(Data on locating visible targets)
━━━━
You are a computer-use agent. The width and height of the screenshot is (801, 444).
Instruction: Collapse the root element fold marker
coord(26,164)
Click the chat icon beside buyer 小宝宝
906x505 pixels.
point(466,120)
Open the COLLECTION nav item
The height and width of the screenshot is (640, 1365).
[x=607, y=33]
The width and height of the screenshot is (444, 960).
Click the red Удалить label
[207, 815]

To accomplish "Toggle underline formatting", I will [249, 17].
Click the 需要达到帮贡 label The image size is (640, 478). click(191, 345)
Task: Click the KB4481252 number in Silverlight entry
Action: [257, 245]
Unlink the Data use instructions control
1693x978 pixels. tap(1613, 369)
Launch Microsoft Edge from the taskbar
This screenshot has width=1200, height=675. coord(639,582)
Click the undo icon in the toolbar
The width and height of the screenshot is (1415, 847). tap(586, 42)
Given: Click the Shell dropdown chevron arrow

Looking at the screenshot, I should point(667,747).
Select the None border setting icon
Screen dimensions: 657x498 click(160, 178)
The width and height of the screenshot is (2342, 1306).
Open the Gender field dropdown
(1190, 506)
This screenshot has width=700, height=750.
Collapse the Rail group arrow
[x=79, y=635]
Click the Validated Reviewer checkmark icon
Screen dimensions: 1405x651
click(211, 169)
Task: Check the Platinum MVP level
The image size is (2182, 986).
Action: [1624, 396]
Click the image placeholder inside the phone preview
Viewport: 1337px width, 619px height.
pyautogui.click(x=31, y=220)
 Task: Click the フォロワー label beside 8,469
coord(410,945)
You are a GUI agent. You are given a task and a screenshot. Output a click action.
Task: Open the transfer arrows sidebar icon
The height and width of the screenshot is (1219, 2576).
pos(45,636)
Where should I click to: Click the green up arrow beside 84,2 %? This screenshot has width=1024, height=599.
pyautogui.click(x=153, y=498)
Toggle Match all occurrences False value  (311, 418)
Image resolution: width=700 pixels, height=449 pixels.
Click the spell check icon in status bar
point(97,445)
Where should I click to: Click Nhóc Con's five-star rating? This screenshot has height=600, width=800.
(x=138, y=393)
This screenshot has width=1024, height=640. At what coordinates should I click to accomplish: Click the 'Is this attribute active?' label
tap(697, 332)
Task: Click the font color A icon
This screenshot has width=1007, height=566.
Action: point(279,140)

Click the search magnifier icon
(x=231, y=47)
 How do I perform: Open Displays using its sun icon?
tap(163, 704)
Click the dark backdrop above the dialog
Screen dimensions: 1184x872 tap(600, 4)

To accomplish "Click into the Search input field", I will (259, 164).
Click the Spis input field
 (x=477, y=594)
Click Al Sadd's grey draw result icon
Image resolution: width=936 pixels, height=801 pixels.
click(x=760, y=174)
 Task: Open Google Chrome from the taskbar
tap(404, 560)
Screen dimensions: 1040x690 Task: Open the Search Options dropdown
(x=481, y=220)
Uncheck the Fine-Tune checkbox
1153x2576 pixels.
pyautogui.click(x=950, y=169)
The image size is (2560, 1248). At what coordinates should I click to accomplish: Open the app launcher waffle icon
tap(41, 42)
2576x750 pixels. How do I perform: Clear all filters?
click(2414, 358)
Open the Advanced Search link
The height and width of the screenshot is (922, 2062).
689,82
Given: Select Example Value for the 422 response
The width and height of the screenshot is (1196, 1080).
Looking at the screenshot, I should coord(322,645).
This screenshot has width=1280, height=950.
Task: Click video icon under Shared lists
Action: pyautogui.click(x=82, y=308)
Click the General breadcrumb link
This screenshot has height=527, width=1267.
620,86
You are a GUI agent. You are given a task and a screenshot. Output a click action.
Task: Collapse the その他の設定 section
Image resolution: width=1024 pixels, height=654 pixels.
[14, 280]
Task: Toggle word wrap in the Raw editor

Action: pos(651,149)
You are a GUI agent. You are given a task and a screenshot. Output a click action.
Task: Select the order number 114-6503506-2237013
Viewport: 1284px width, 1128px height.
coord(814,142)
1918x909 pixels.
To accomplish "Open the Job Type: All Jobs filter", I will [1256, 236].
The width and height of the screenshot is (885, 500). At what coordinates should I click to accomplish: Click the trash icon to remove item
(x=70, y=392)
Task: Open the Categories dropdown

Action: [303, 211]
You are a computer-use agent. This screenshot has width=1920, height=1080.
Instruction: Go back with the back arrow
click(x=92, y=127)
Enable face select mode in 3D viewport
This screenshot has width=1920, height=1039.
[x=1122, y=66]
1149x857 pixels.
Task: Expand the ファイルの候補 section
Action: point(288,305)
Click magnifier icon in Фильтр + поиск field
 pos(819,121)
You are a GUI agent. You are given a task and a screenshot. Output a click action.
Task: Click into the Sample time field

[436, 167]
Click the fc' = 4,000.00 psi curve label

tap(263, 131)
━━━━
• _What you are asked to do_
Reproduce all of the lines above word for word.

• _Written solution_
You are a computer-use agent. The width and height of the screenshot is (801, 444).
Instruction: Collapse the root element fold marker
coord(26,164)
Click the chat icon beside buyer 小宝宝
906x505 pixels.
point(466,120)
Open the COLLECTION nav item
The height and width of the screenshot is (640, 1365).
[x=607, y=33]
The width and height of the screenshot is (444, 960).
Click the red Удалить label
[207, 815]

To accomplish "Toggle underline formatting", I will [249, 17].
Click the 需要达到帮贡 label The image size is (640, 478). click(191, 345)
Task: Click the KB4481252 number in Silverlight entry
Action: [257, 245]
Unlink the Data use instructions control
1693x978 pixels. tap(1613, 369)
Launch Microsoft Edge from the taskbar
This screenshot has width=1200, height=675. coord(639,582)
Click the undo icon in the toolbar
The width and height of the screenshot is (1415, 847). tap(586, 42)
Given: Click the Shell dropdown chevron arrow

Looking at the screenshot, I should point(667,747).
Select the None border setting icon
Screen dimensions: 657x498 click(160, 178)
The width and height of the screenshot is (2342, 1306).
Open the Gender field dropdown
(1190, 506)
This screenshot has width=700, height=750.
Collapse the Rail group arrow
[x=79, y=635]
Click the Validated Reviewer checkmark icon
Screen dimensions: 1405x651
click(211, 169)
Task: Check the Platinum MVP level
The image size is (2182, 986).
Action: [1624, 396]
Click the image placeholder inside the phone preview
Viewport: 1337px width, 619px height.
pyautogui.click(x=31, y=220)
 Task: Click the フォロワー label beside 8,469
coord(410,945)
You are a GUI agent. You are given a task and a screenshot. Output a click action.
Task: Open the transfer arrows sidebar icon
The height and width of the screenshot is (1219, 2576).
pos(45,636)
Where should I click to: Click the green up arrow beside 84,2 %? This screenshot has width=1024, height=599.
pyautogui.click(x=153, y=498)
Toggle Match all occurrences False value  (311, 418)
Image resolution: width=700 pixels, height=449 pixels.
Click the spell check icon in status bar
point(97,445)
Where should I click to: Click Nhóc Con's five-star rating? This screenshot has height=600, width=800.
(x=138, y=393)
This screenshot has width=1024, height=640. At what coordinates should I click to accomplish: Click the 'Is this attribute active?' label
tap(697, 332)
Task: Click the font color A icon
This screenshot has width=1007, height=566.
Action: point(279,140)

Click the search magnifier icon
(x=231, y=47)
 How do I perform: Open Displays using its sun icon?
tap(163, 704)
Click the dark backdrop above the dialog
Screen dimensions: 1184x872 tap(600, 4)

To accomplish "Click into the Search input field", I will (259, 164).
Click the Spis input field
 (x=477, y=594)
Click Al Sadd's grey draw result icon
Image resolution: width=936 pixels, height=801 pixels.
click(x=760, y=174)
 Task: Open Google Chrome from the taskbar
tap(404, 560)
Screen dimensions: 1040x690 Task: Open the Search Options dropdown
(x=481, y=220)
Uncheck the Fine-Tune checkbox
1153x2576 pixels.
pyautogui.click(x=950, y=169)
The image size is (2560, 1248). At what coordinates should I click to accomplish: Open the app launcher waffle icon
tap(41, 42)
2576x750 pixels. How do I perform: Clear all filters?
click(2414, 358)
Open the Advanced Search link
The height and width of the screenshot is (922, 2062).
689,82
Given: Select Example Value for the 422 response
The width and height of the screenshot is (1196, 1080).
Looking at the screenshot, I should coord(322,645).
This screenshot has width=1280, height=950.
Task: Click video icon under Shared lists
Action: pyautogui.click(x=82, y=308)
Click the General breadcrumb link
This screenshot has height=527, width=1267.
620,86
You are a GUI agent. You are given a task and a screenshot. Output a click action.
Task: Collapse the その他の設定 section
Image resolution: width=1024 pixels, height=654 pixels.
[14, 280]
Task: Toggle word wrap in the Raw editor

Action: pos(651,149)
You are a GUI agent. You are given a task and a screenshot. Output a click action.
Task: Select the order number 114-6503506-2237013
Viewport: 1284px width, 1128px height.
coord(814,142)
1918x909 pixels.
To accomplish "Open the Job Type: All Jobs filter", I will [1256, 236].
The width and height of the screenshot is (885, 500). At what coordinates should I click to accomplish: Click the trash icon to remove item
(x=70, y=392)
Task: Open the Categories dropdown

Action: [303, 211]
You are a computer-use agent. This screenshot has width=1920, height=1080.
Instruction: Go back with the back arrow
click(x=92, y=127)
Enable face select mode in 3D viewport
This screenshot has width=1920, height=1039.
[x=1122, y=66]
1149x857 pixels.
Task: Expand the ファイルの候補 section
Action: point(288,305)
Click magnifier icon in Фильтр + поиск field
 pos(819,121)
You are a GUI agent. You are given a task and a screenshot. Output a click action.
Task: Click into the Sample time field

[436, 167]
Click the fc' = 4,000.00 psi curve label

tap(263, 131)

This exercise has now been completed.